#### Complete the following:
1. Echo the Miguel Guimarães biography word for word, starting with "He was president of the Northern" and going on through "2024 legislative elections.".
2. Answer these from the Miguel Guimarães biography:
(a) Who succeeded him as President of the Order of Physicians?
(b) Since what year has he been a member of the transplant team at Hospital de S. João?
(c) In what year did he obtain the Competence in Health Services Management?

Member of the Assembly of the Republic
- Incumbent
- Assumed office 26 March 2024
- Constituency: Porto

President of the Order of Physicians
- In office 23 January 2017 – 16 February 2023
- Preceded by: José Manuel Silva
- Succeeded by: Carlos Cortes

President of the Northern Regional Council of the Order of Physicians
- In office 29 January 2011 – 23 January 2017

Personal details
- Born: José Miguel Ribeiro de Castro Guimarães 22 January 1962 (age 64) Porto, Portugal
- Party: Independent
- Other political affiliations: Democratic Alliance (2024–present)
- Alma mater: University of Porto
- Occupation: Doctor • Politician

= Miguel Guimarães =

Portuguese politician and doctor

José Miguel Ribeiro de Castro Guimarães (born 22 January 1962) is a Portuguese doctor and politician. He has a degree in Medicine from the Faculty of Medicine of the University of Porto and a specialist in Urology (since 1997) at Centro Hospitalar São João (CHSJ).

He has been a member of the transplant team at Hospital de S. João since 1994, having participated in more than 400 kidney transplant surgeries. In 2005, he obtained the Competence in Health Services Management from the Ordem dos Médicos.

He organized more than 30 scientific and professional meetings and as a researcher published more than a hundred research works in national and international journals in the field of Urology.

He was president of the Northern Regional Council of the Order of Physicians (2011-2017). He was president of the Order of Physicians, between 2017 and 2023.

In January 2024, he was announced as candidate number one, on Democratic Alliance's Porto list for the 2024 legislative elections.

#### Supplied information:
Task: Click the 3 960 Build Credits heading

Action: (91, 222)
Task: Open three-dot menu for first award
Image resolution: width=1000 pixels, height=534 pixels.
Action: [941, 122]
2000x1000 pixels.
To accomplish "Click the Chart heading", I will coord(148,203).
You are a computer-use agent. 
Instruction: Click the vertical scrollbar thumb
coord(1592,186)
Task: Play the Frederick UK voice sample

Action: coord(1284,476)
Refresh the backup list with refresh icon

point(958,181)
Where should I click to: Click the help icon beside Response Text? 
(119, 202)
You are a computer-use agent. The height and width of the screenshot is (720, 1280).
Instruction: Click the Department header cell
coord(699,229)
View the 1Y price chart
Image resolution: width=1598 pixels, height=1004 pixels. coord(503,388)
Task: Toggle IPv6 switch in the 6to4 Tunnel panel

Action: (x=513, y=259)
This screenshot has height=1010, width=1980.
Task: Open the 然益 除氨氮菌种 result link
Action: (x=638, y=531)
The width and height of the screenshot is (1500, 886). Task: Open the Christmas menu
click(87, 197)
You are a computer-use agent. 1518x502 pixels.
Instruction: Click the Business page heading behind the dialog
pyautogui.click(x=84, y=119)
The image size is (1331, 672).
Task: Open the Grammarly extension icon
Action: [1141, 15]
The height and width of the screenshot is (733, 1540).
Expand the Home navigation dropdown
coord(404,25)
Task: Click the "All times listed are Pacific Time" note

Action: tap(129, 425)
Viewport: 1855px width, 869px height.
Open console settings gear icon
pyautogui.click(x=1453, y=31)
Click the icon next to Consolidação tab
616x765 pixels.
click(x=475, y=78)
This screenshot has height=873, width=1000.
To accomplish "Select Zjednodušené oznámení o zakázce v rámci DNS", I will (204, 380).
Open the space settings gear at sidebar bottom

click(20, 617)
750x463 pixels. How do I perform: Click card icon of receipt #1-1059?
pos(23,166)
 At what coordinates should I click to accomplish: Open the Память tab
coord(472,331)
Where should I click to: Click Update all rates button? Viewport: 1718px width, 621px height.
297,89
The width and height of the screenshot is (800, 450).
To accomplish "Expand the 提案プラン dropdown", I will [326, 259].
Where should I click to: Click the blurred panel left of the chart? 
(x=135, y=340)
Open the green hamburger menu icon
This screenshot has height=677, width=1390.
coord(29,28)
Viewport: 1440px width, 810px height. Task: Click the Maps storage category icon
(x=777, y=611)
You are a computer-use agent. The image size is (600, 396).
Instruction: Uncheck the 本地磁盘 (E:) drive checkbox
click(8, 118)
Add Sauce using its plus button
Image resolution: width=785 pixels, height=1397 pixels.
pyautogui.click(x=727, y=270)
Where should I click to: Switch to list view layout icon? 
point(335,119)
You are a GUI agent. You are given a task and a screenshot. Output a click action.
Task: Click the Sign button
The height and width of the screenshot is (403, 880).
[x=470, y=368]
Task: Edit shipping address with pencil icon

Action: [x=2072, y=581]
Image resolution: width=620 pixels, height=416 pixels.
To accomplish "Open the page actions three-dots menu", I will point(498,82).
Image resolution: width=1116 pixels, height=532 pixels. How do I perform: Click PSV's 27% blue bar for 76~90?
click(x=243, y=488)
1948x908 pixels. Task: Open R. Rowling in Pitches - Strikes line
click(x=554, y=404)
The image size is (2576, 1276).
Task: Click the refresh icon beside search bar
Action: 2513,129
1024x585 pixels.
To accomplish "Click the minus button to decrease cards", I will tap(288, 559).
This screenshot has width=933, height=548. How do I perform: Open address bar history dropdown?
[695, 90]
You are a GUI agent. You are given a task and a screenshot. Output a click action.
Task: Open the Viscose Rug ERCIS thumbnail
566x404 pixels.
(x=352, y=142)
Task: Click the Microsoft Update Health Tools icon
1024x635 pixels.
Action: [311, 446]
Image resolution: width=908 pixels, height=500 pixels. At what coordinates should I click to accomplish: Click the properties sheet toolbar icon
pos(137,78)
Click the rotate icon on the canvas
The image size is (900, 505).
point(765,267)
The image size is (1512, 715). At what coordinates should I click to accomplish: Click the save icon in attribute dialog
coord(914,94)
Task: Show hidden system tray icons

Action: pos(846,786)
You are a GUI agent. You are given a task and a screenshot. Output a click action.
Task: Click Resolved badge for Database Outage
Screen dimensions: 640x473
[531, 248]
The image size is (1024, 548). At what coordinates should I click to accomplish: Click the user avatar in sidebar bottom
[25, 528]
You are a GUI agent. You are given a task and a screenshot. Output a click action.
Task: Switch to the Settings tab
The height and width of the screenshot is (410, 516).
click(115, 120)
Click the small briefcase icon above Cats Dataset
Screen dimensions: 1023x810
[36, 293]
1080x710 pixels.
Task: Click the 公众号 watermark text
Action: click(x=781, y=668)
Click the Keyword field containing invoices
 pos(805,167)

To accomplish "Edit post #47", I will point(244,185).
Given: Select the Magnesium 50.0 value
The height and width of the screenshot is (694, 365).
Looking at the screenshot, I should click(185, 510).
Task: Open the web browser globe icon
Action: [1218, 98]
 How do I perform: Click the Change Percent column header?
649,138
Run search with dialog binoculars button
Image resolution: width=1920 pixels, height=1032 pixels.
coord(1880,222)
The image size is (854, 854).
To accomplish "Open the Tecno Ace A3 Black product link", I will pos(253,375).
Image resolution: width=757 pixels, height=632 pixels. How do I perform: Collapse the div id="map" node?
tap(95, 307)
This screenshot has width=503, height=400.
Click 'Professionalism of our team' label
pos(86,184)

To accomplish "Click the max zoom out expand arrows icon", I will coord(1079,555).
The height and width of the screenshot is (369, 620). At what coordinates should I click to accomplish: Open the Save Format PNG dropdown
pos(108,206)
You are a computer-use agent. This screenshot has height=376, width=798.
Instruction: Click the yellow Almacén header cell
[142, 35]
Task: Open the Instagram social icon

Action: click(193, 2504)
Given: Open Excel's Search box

#### Outputs by task:
1.
He was president of the Northern Regional Council of the Order of Physicians (2011-2017). He was president of the Order of Physicians, between 2017 and 2023.

In January 2024, he was announced as candidate number one, on Democratic Alliance's Porto list for the 2024 legislative elections.

2.
(a) Carlos Cortes
(b) 1994
(c) 2005